Have you ever worked on a Drupal site you hadn’t built yourself? If you have you may already know not every developer follows the Drupal development’s best practices and there are many sites containing “hacked” code. Unrelated to espionage and bond villains the phrase “hacked” refers to any community contributed code that has been independently modified since its original download. Some hacks are necessary including hot-fix patches for specific issues that have not made it into the released version of the code repository yet so not all hacks are bad, many are bug fixes and some are the result of sloppy coding.

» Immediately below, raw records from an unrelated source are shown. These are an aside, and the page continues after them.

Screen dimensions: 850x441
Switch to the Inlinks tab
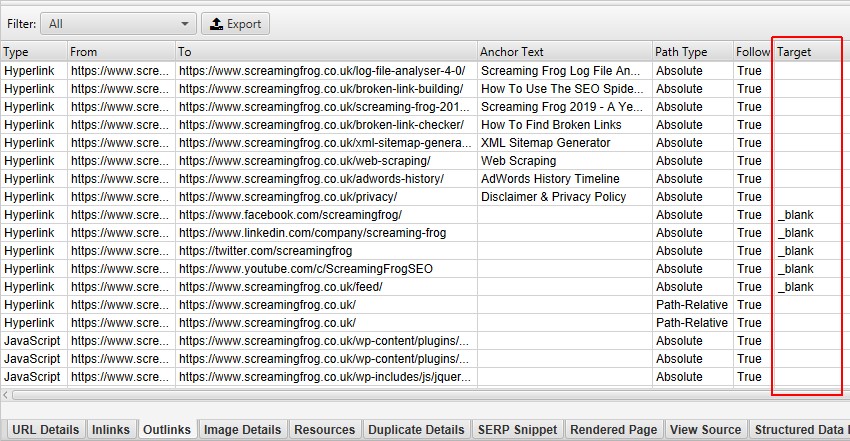[x=110, y=430]
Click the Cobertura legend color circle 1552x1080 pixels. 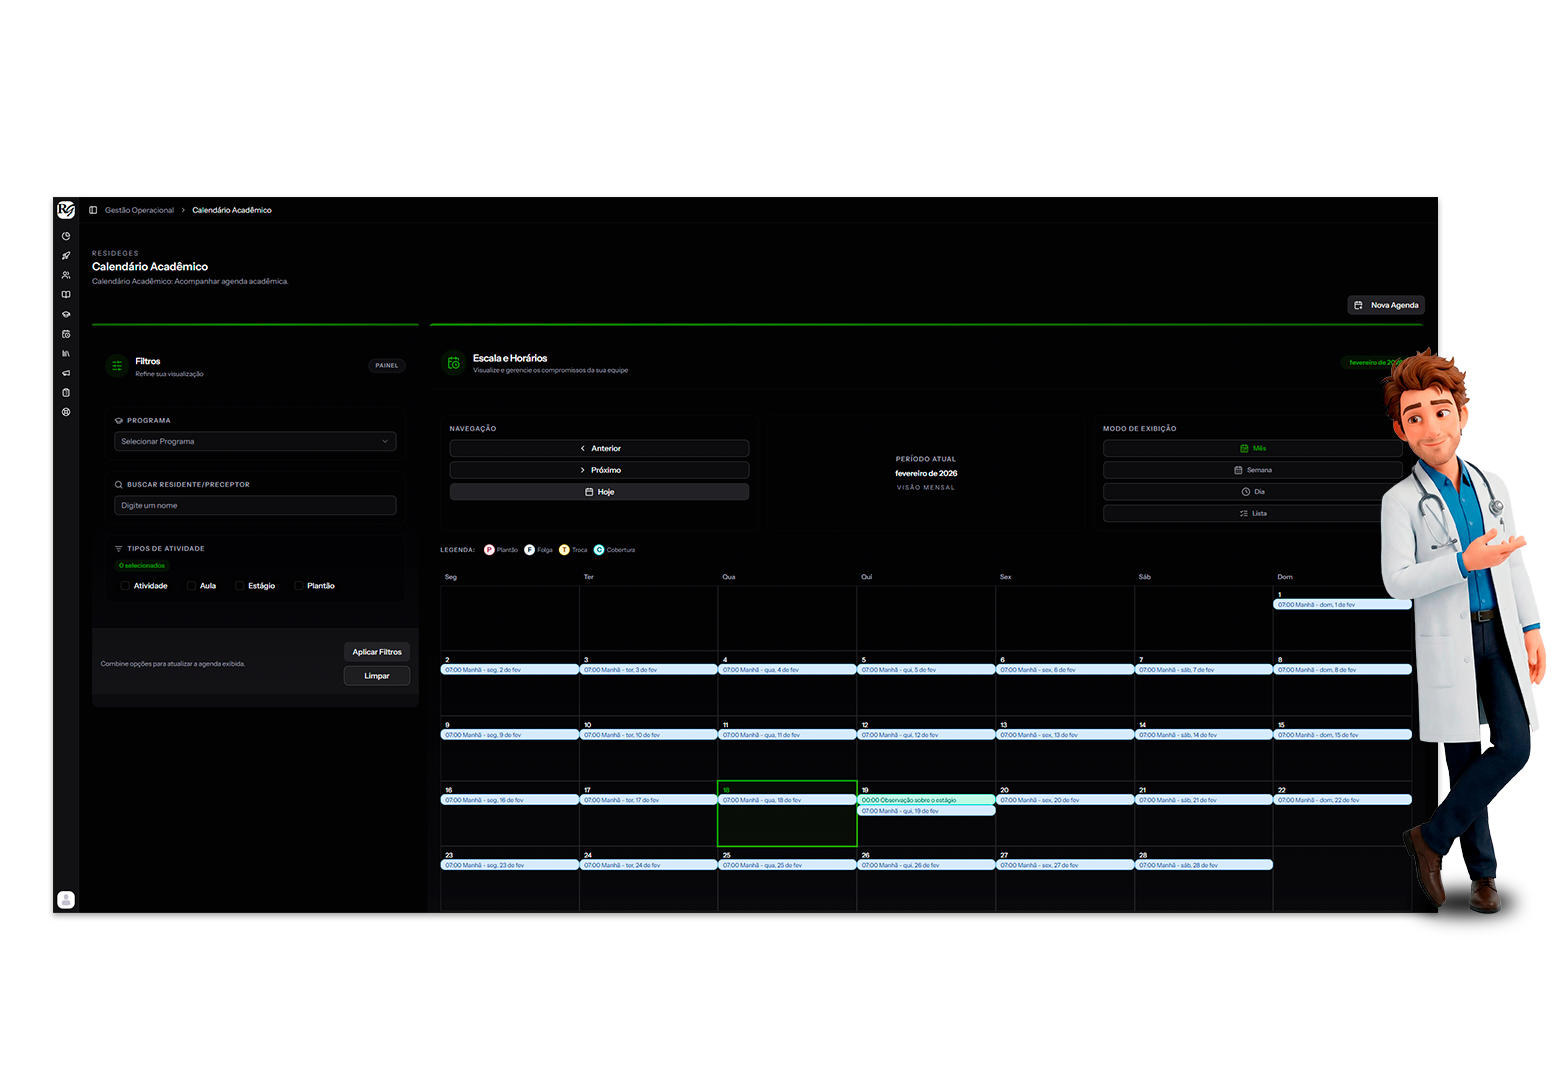coord(599,550)
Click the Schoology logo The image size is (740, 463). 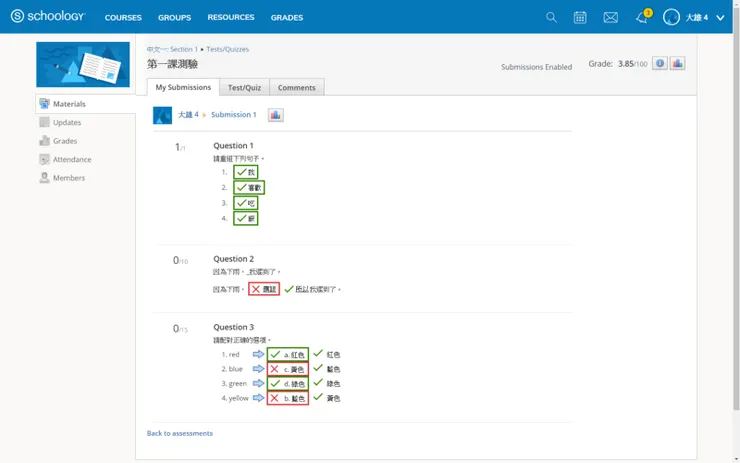point(47,17)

One of the main support tasks on any Drupal site is performing core/module/theme updates and that’s when your hacked/patched modules can give you a sad face, if the hacked code is accidentally overwritten you may lose its functionality hence extra care is needed when updating hacked code. Before updating any site you need to check if the codebase had been hacked, and how is that done you may ask?
Introducing Hacked!
Hacked is a great module that checks to see if your Drupal core files or your installed themes and modules have been changed since they were first downloaded and installed. Get it from http://drupal.org/project/hacked and upon install run its report by visiting /admin/reports/hacked
Depending on the number of installed themes and modules the hacked report will take a little time to download the original versions of each and compare them with your current version to see if they have changed. Once you know what’s changed you can decide if it can be updated or not if you knew exactly what was changed, right?
Introducing Diff
What’s nice about the Hacked! module is that it seamlessly integrates with the Diff module allowing you to see all the exact differences between the two versions of the code side-by-side for comparison. This allows you to see if the changes in the hacked files are worth keeping or replicating as sometimes they may not be.
Before learning about Hacked and Diff I had to pray to the Droplet on every update to avoid overwriting any hidden implemented tweak but with these two modules I can now update selectively and intelligently without surprises. Lastly, for any update always try it on a test environment first, make sure everything works on your test server before rolling it out on your live production site.